### Texte de l'exercice
Ceci était mignon, assurément. Mais, le temps passant et l’expérience de l’expatriation et de voyages aussi – touristiques ou pas –, puis la réflexion, les rencontres et les lectures, nous ont permis d’observer le tourisme et ses effets, y compris celui dit « alternatif » (lisez, par exemple, notre reportage savoureux sur le parc écotouristique et communautaire d’El Chiflón, au Chiapas). Il nous est devenu difficile de défendre inconditionnellement un « tourisme alternatif », quand bien même il existe, sous ce label vague, des démarches nobles, honnêtes, justes.
Nous voulons moins promouvoir un supposé « tourisme alternatif » que proposer des outils de réflexion critique sur le fait touristique, sur les présupposés, les lieux communs, les croyances des voyageurs… et rendre compte aussi de démarches de « voyage alternatif », qu’elles soient ou non touristiques, pourvu qu’elles participent d’une vision du monde autre que régie par le consumérisme et l’imposture du « doux commerce », dont la réalité est souvent le ravage (social, économique, environnemental… et, au total, anthropologique).

### Matériel fourni
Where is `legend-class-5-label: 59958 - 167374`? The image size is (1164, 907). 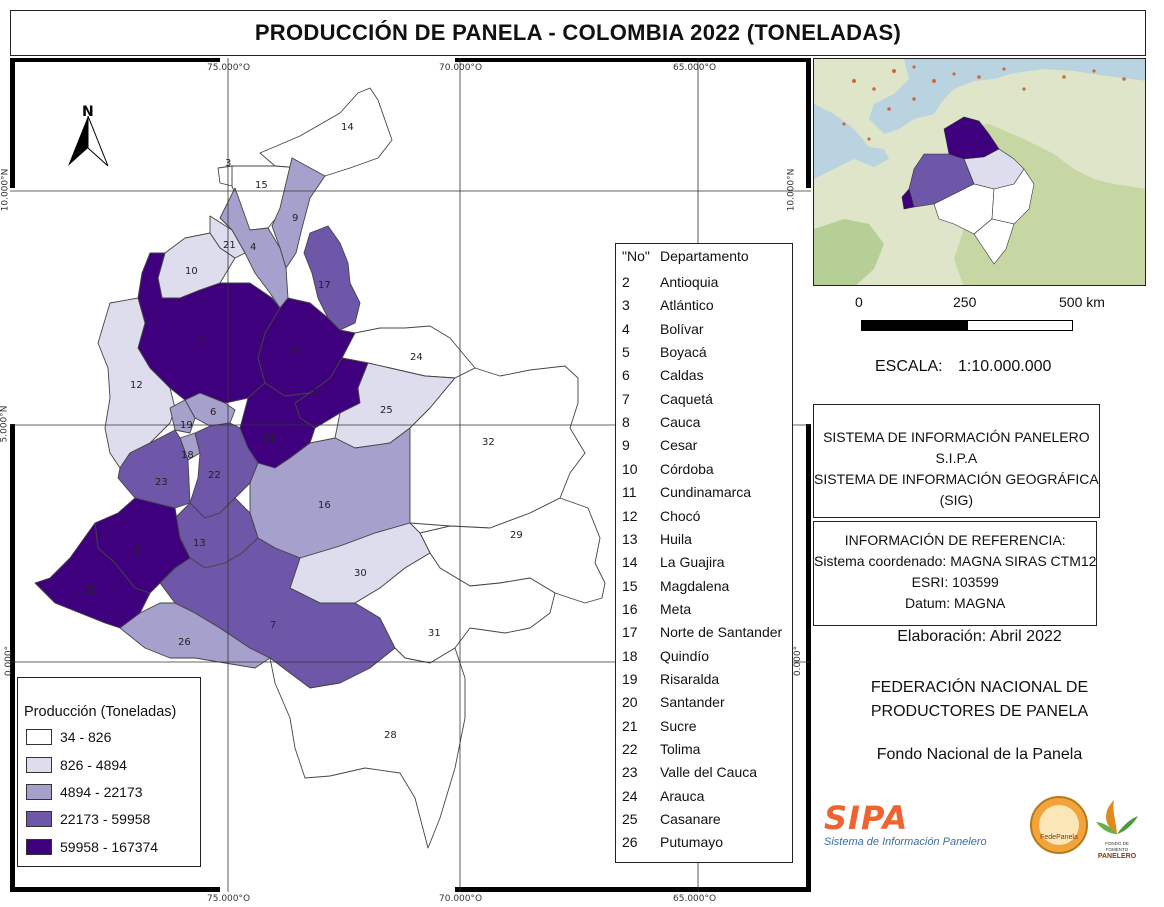 legend-class-5-label: 59958 - 167374 is located at coordinates (110, 847).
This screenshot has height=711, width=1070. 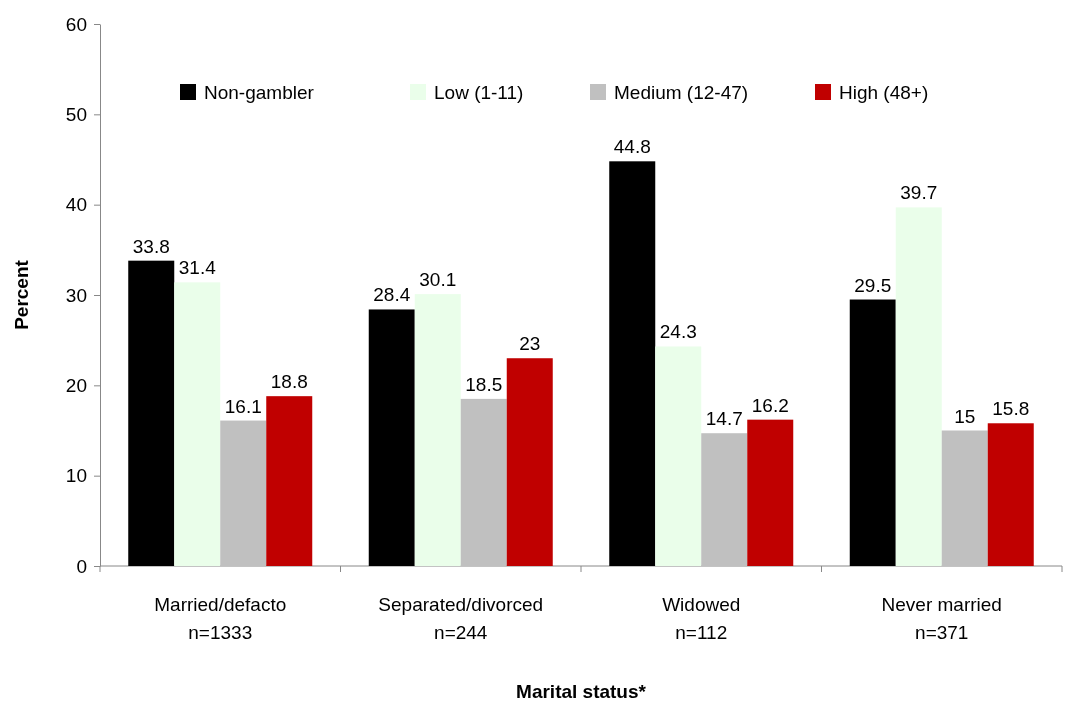 What do you see at coordinates (678, 332) in the screenshot?
I see `data-label: 24.3` at bounding box center [678, 332].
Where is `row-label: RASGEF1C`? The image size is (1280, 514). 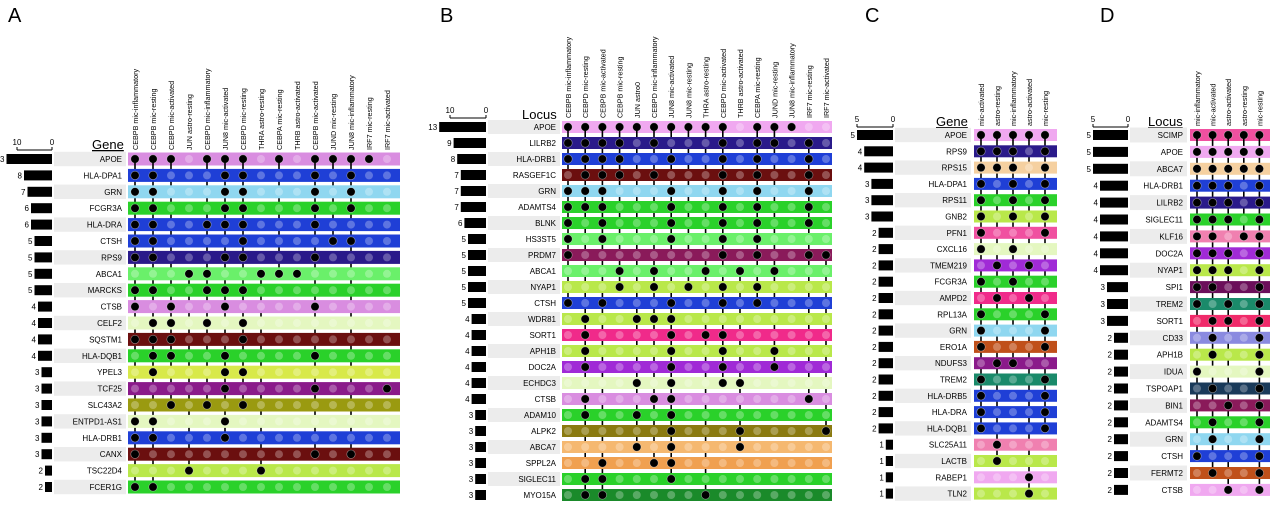
row-label: RASGEF1C is located at coordinates (534, 176).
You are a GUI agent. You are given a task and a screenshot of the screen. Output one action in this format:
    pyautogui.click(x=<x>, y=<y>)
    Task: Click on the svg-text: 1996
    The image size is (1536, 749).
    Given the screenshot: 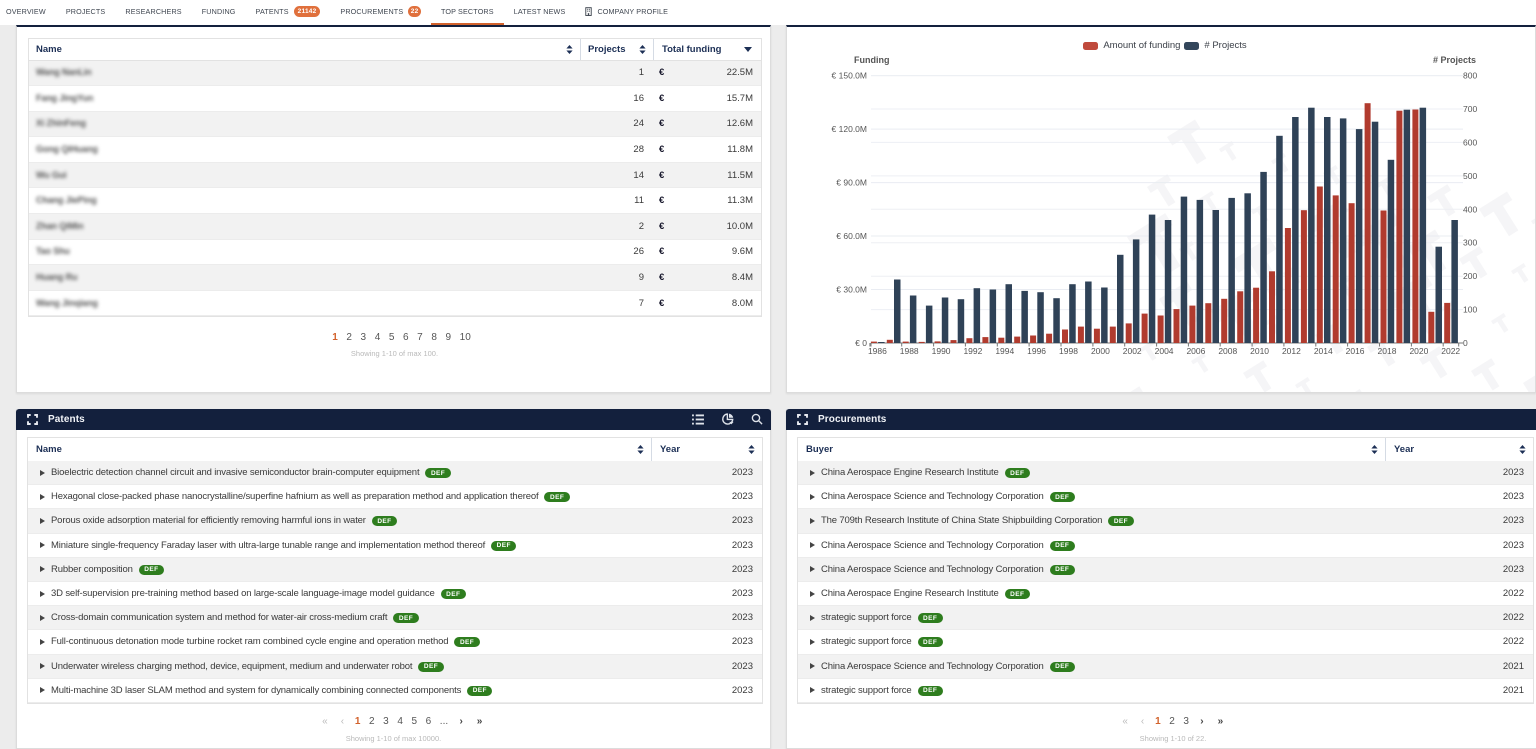 What is the action you would take?
    pyautogui.click(x=1036, y=351)
    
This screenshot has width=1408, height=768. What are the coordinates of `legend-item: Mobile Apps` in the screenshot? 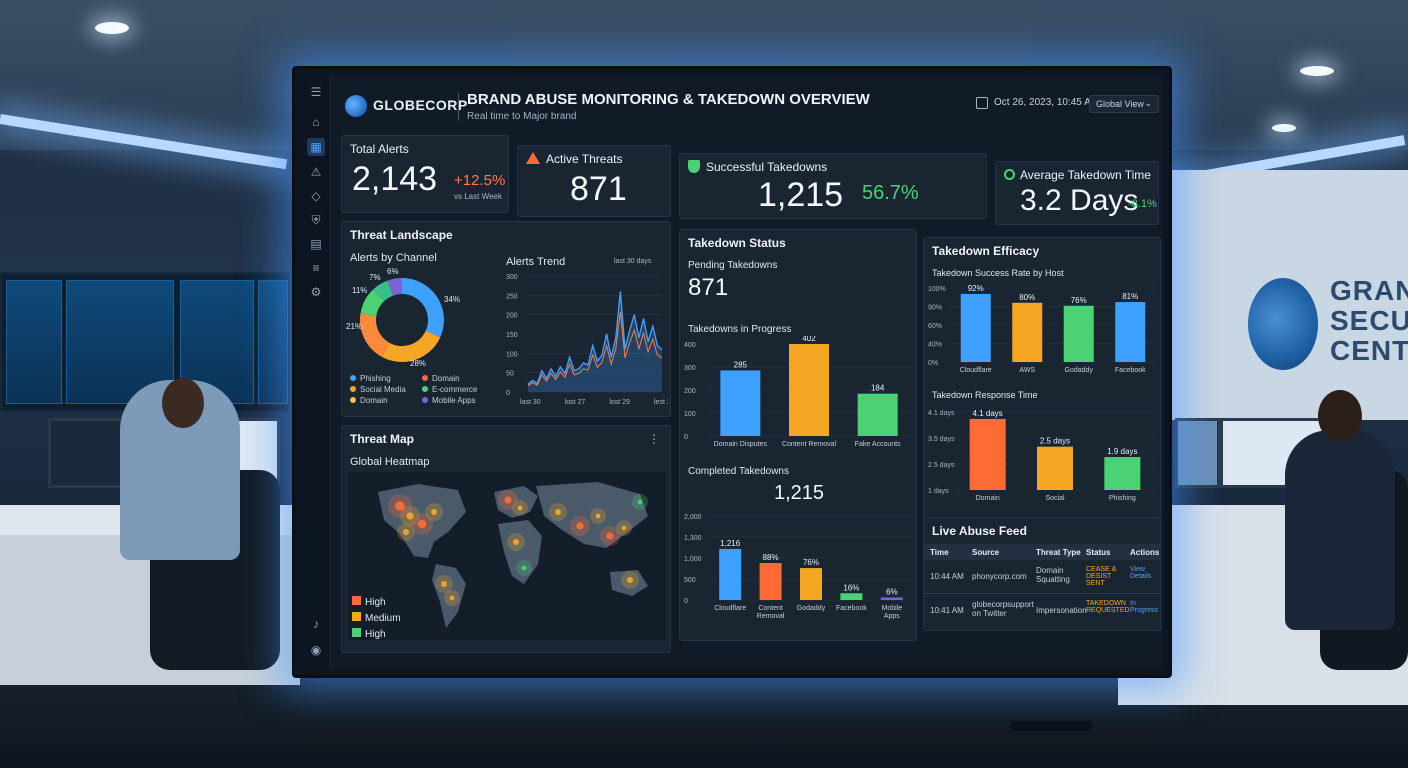 It's located at (449, 400).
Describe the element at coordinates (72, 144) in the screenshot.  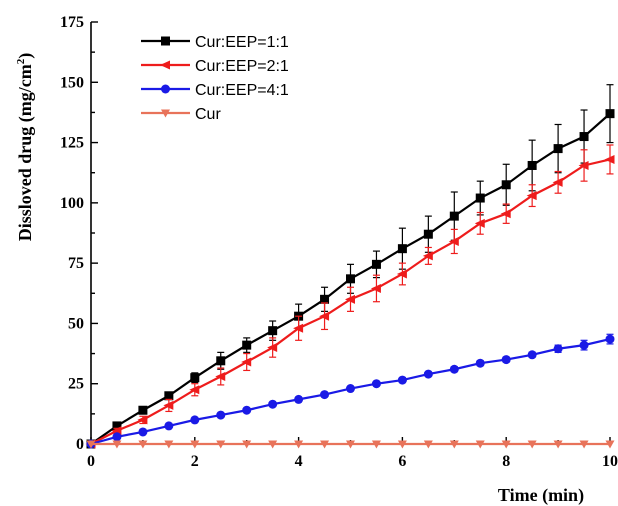
I see `y-tick-label: 125` at that location.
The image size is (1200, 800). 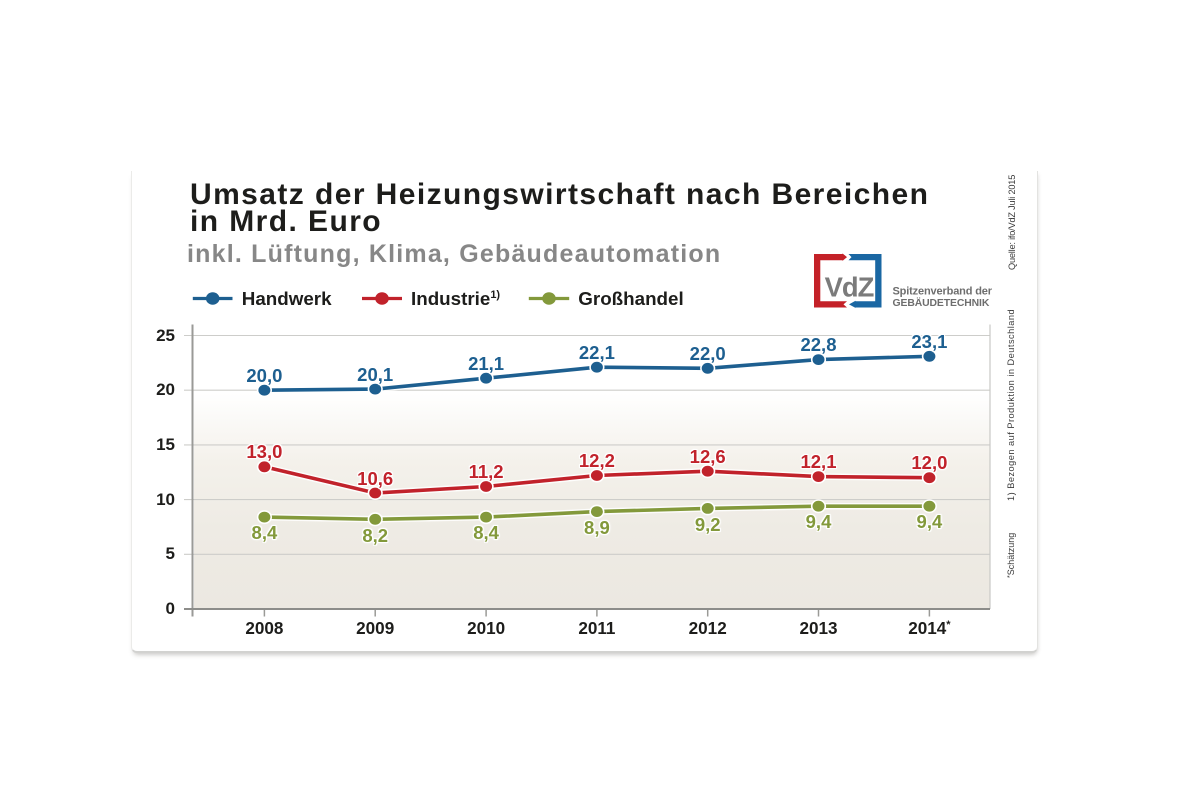 What do you see at coordinates (943, 292) in the screenshot?
I see `svg-text: Spitzenverband der` at bounding box center [943, 292].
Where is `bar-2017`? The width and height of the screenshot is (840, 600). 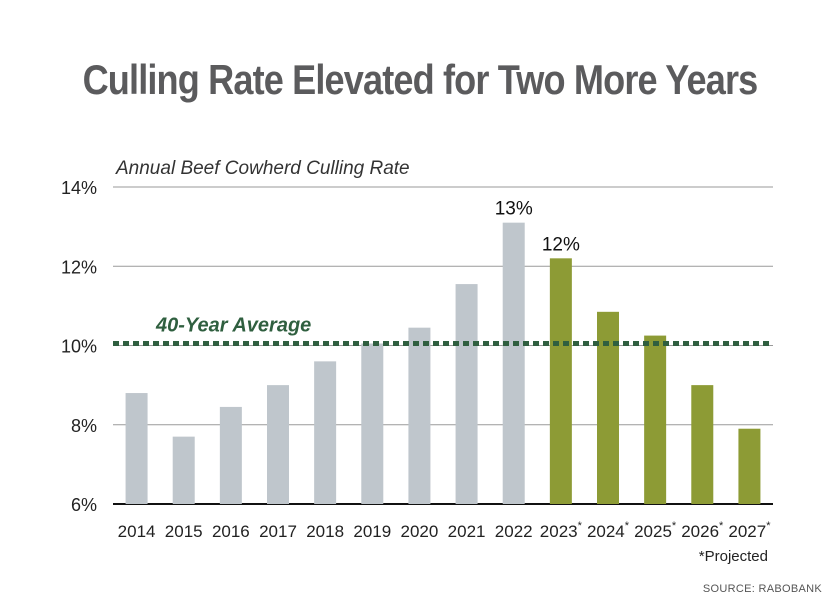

### Consigne
Recopiez mot pour mot le passage du texte sur le tourisme alternatif qui va de « Nous voulons moins » jusqu'à « au total, anthropologique). » inclus. Vous pouvez vous passer du matériel fourni.

### Zone de réponse
Nous voulons moins promouvoir un supposé « tourisme alternatif » que proposer des outils de réflexion critique sur le fait touristique, sur les présupposés, les lieux communs, les croyances des voyageurs… et rendre compte aussi de démarches de « voyage alternatif », qu’elles soient ou non touristiques, pourvu qu’elles participent d’une vision du monde autre que régie par le consumérisme et l’imposture du « doux commerce », dont la réalité est souvent le ravage (social, économique, environnemental… et, au total, anthropologique).